TASK STATEMENT: In the listing that follows, count every line holding the word "computer" and give only the count.
DATA IN THIS EXERCISE: Begin
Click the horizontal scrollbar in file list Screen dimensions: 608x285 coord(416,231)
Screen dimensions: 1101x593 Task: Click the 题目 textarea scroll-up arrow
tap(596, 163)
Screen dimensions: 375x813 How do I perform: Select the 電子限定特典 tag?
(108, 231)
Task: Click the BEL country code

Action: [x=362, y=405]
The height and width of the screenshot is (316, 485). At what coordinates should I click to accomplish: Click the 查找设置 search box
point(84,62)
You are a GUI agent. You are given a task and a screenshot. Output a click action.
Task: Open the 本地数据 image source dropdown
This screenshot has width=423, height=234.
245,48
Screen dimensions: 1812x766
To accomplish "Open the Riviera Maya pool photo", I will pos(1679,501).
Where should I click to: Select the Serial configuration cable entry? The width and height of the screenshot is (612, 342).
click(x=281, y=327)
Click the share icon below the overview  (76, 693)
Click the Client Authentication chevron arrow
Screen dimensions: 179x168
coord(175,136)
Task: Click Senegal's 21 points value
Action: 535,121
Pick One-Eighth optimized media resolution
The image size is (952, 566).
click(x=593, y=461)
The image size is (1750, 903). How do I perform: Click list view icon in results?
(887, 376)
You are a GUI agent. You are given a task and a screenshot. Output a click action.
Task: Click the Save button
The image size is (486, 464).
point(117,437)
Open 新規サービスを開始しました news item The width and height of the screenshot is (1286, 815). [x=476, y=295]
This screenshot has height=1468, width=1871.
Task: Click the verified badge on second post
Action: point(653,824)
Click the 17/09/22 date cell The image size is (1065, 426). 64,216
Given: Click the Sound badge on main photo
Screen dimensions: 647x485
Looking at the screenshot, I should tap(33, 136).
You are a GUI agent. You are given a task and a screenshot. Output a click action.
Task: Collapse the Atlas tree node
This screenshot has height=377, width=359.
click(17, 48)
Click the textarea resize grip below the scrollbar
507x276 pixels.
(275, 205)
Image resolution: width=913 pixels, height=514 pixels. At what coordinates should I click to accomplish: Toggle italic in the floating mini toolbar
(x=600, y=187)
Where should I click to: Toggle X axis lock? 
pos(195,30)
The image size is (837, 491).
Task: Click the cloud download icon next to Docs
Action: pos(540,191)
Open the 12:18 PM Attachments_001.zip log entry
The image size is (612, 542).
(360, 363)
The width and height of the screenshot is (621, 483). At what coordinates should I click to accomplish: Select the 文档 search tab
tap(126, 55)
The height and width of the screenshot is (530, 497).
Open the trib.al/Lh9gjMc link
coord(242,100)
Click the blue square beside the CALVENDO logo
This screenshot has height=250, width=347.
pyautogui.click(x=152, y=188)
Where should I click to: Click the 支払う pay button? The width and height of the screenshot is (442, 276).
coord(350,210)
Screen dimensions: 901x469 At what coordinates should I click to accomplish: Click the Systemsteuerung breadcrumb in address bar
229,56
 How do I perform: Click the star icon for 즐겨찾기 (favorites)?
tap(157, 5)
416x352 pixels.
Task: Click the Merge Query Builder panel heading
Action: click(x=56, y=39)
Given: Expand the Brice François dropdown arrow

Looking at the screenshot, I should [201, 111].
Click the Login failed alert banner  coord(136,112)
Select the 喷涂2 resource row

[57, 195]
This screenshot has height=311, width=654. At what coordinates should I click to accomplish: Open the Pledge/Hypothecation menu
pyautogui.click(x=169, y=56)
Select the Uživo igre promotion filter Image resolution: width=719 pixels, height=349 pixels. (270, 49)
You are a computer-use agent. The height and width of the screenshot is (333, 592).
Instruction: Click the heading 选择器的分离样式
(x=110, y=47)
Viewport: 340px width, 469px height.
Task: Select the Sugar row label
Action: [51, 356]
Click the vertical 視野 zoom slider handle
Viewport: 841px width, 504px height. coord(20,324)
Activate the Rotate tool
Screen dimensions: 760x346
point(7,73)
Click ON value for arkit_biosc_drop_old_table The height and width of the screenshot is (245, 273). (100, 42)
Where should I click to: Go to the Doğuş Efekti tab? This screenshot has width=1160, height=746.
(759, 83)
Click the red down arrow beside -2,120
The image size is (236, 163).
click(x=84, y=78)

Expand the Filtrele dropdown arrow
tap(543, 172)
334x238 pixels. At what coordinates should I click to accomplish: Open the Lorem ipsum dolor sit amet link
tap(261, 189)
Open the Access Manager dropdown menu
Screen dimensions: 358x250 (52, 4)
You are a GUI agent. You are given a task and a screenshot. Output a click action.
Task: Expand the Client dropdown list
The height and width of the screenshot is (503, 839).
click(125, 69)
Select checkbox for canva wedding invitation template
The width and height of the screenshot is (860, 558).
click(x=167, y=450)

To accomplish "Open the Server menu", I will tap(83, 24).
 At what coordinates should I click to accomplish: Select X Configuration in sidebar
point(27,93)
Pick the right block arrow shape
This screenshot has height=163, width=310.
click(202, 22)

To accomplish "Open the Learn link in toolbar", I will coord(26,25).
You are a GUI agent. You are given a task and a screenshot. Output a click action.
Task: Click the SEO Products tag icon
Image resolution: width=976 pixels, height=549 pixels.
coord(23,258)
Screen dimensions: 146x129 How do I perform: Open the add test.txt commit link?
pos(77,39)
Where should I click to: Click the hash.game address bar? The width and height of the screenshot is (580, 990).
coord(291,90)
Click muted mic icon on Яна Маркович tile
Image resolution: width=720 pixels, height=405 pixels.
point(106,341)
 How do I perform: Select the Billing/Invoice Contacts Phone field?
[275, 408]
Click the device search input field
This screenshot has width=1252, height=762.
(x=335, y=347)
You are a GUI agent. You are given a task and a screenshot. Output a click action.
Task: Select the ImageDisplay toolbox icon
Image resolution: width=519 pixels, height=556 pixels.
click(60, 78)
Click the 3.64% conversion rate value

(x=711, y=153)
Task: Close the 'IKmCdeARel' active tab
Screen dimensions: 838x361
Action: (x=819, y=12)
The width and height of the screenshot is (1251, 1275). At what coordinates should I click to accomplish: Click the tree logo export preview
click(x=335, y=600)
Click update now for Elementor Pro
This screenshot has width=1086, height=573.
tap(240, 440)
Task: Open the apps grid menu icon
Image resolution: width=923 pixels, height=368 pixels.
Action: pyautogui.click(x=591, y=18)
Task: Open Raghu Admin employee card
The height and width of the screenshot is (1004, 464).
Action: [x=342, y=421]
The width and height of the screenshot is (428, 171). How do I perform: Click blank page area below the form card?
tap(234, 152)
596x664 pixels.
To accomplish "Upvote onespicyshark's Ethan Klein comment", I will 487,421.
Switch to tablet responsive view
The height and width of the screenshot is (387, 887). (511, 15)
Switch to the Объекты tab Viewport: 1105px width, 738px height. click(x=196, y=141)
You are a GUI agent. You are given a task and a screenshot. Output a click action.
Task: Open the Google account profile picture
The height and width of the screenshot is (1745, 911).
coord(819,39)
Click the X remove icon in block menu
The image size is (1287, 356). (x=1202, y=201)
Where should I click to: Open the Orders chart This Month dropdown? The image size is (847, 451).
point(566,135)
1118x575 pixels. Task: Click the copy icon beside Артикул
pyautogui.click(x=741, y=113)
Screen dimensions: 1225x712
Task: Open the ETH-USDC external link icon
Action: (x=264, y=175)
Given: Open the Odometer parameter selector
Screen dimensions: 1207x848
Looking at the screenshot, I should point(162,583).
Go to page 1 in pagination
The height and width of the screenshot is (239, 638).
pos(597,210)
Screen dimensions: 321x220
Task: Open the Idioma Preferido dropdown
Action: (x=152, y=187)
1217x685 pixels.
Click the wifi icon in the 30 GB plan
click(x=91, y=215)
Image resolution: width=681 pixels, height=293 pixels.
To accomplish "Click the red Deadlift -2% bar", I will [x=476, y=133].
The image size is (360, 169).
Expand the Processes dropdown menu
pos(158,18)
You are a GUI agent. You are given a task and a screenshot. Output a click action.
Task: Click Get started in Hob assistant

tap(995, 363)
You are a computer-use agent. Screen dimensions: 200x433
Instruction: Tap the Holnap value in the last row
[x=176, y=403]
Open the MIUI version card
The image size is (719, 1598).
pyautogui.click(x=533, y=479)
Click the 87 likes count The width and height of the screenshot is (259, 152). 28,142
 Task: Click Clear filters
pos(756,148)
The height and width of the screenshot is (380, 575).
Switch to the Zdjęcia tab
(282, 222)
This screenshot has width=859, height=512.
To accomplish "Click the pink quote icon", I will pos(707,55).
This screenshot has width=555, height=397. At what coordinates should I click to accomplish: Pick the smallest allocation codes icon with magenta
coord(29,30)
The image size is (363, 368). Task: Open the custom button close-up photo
DATA IN THIS EXERCISE: End
RESPONSE AREA: 2